Paco Ibanez – “A Poesia É Uma Arma” (concerto | s. luiz)

cultura >> sábado >> 05.06.1993
CRÍTICA DE MÚSICA


A Poesia É Uma Arma



Paco Ibanez, mais do que simples cantor, é hoje um símbolo de luta e de integridade. Mesmo se a voz já lhe vai faltando, continua comm a mesma acutilância e a vontade de cantar “la poesia espanola de hoy y de sempre”. No Teatro S. Luiz, para ouvir Paco Ibanez, sala cheia como um ovo, quinta à noite. Cheia de recordações, cheia de olhares perdidos na contemplação de sonhos que o tempo aos poucos foi corroendo.
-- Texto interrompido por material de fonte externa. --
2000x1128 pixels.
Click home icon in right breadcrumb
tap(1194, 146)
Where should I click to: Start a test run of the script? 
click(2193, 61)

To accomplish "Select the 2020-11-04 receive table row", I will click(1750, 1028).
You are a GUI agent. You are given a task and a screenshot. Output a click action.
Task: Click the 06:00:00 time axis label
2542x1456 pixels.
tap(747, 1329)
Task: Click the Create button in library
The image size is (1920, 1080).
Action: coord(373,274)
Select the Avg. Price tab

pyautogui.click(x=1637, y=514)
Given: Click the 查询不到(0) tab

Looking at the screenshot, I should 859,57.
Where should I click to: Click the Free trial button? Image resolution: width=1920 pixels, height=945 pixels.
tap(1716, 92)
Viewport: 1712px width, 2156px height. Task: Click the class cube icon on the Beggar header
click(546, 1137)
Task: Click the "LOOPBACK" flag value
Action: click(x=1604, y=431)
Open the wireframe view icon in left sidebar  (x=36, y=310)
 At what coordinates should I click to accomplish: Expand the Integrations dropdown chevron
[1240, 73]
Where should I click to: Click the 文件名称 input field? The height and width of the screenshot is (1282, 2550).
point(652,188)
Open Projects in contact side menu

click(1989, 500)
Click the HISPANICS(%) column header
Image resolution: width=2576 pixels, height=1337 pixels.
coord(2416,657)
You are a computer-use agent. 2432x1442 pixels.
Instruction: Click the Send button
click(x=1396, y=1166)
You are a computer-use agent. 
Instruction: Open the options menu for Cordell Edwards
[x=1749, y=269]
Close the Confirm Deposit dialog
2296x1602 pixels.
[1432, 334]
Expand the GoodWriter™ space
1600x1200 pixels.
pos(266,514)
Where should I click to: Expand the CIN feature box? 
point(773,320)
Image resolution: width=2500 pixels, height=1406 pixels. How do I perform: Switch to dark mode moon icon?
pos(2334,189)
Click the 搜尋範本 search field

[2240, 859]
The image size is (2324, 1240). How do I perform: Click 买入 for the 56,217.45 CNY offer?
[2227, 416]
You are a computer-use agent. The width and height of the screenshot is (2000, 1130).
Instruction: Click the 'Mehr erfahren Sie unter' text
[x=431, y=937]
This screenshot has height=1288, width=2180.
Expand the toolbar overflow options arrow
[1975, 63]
Paco Ibanez, cantor espanhol de “intervenção”, no sentido mais lato que a palavra pode ter, simbolizou ao longo dos anos 60 e 70 a defesa de valores humanistas e a luta contra a opressão, na Espanha de Léon Filipe, Miguel Hernandez e Rafael Alberti.
Tudo certo e valoroso mas… e a múisica? Paco Ibanez, e a afirmação mexerá talvez com as convicções de muita gente, não é um grande músico. E não o é porque a sua arte jamais extravasa os limites do canto, sem dúvida empenhado, mas sem a verticalidade (no sentido de movimento para a transcendência) que, esta sim, está no cerne da verdadeira revolução. Afirmar, como alguns o fazem, que o canto deste artista espanhol retoma a tradição dos trovadores da Idade Média (e descontando o facto de ficarmos para sempre sem saber como canvam realmente os cantores da Idade Média…) é confundir o acto de ascese com a escalada do alpinista. É confundir o anjo com D. Quixote.
Ficou a imagem de um homem íntegro, tendo como únicas armas, no S. Luiz, uma guitarra acústica, um copo e palavras certeiras, na defesa de princípios por que sempre pugnou. Das dedicatórias a Luís Cília e a José Saramago, aos textos de S. João da Cruz, Pablo Neruda e Rafael Alberti, “la poesia es una arma”. Sucederam-se as canções, entoadas numa rouquidão surda, num gemer sentido que substitui os clamores de outrora: “El pastorcico”, “Como tu”, “Romance del conde nino”, “Dolor”, “Palabras para Julia”, “Juventud, divino tesoro”, “A galopar” (cantada em coro pela assistência) ou, em “encore” insistentemente pedido pelo público (houve quem gritasse por “Soldadito boliviano”) e fora do alinhamento previsto, “Don dinero”.
Dependendo do ponto de vista, da disposição e da imaginação de cada um, o espectáculo de Paco Ibanez tanto pode ser visto como o testemunho do artista íntegro que nunca desiste e há-de cantar até que a voz lhe falte (e, de quando em quando, já vai faltando…), como uma oportunidade de encontro de antigos companheiros de luta, incluindo os reciclados, ou ainda uma sessão transviada do concurso “Zip Zip”. Pela reacção de entusiasmo geral demonstrada pelo público, vamos mais por estas três hipóteses.